Economists at Moody's Analytics expect a pickup in home sales and construction in 2011, but admit they are "nervous" about their price forecast because of the high level of seriously delinquent loans, distressed sales, and strategic defaults.
Moody's Analytics chief economist Mark Zandi is forecasting the Standard & Poor's Case-Shiller house price index (HPI) will decline another 5% from the third quarter of 2010 to the third quarter of 2011 when prices will bottom out.
There is "uncertainty" about the timing of foreclosure sales due to the robo-signing and other foreclosure processing problems, Zandi said.
Moody's Analytics is forecasting 1.5 million in loan modifications in 2011— the same as last year. But there has been in a decline in HAMP modifications, which he called "disappointing."
The percentage of strategic defaults (where an underwater borrower can afford the payments but chooses to walk away) has been rising and now accounts for an estimated 20% of foreclosure sales. He noted that four million homeowners are 50% underwater.
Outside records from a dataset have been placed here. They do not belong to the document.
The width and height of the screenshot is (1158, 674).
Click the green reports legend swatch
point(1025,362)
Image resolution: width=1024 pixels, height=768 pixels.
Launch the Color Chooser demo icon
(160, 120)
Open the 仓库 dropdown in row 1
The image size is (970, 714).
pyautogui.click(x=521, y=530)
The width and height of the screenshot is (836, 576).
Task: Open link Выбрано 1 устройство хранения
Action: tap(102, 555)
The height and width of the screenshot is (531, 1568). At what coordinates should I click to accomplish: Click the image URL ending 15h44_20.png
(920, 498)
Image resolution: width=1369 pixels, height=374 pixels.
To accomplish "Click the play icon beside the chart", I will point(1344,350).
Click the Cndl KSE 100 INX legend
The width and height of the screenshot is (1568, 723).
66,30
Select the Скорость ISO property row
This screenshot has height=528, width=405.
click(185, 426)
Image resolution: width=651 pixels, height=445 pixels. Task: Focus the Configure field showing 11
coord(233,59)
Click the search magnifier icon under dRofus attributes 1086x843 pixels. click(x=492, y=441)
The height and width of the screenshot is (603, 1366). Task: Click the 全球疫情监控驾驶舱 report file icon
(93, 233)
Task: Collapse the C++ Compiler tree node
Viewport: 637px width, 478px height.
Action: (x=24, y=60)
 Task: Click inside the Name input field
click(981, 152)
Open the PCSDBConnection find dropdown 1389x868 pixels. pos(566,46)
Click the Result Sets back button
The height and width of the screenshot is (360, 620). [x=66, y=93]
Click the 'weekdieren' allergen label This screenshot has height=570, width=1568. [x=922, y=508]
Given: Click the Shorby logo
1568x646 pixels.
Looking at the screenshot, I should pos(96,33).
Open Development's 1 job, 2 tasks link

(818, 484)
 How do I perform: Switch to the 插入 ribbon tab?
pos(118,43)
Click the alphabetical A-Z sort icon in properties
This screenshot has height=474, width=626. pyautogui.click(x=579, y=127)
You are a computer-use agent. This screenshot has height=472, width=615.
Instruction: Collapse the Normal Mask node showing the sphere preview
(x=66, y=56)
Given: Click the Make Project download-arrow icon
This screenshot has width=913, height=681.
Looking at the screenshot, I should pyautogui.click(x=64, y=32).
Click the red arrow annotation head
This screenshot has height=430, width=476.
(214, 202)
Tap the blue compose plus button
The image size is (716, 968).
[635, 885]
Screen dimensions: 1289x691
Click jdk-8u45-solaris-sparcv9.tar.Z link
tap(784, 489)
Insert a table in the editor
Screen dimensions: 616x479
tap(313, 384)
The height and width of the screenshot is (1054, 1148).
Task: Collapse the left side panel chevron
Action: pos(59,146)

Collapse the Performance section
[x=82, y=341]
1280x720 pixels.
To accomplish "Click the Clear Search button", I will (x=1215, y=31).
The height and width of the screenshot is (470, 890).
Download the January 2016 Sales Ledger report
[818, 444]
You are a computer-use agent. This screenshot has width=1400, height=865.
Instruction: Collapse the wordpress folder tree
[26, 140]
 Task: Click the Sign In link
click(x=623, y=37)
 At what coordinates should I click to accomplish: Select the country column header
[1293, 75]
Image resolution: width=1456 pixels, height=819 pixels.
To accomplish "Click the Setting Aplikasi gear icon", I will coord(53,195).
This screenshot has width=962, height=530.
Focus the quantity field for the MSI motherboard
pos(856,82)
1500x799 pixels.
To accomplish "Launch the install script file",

"My worry is that it does not take much of a catalyst to convince these folks that it makes no sense to hold on," he said.
"The risk is we will see more strategic defaults than I am anticipating. That could re-ignite that very vicious cycle," Zandi said.
On the positive side, credit performance is "improving quite quickly," Moody's believes. Early stage delinquencies fell in 2009 and leveled off in 2010.
"If we are able to get through this last bulge of properties that are close to foreclosure with the kind of price declines we are anticipating," he said, "we should be in pretty good shape."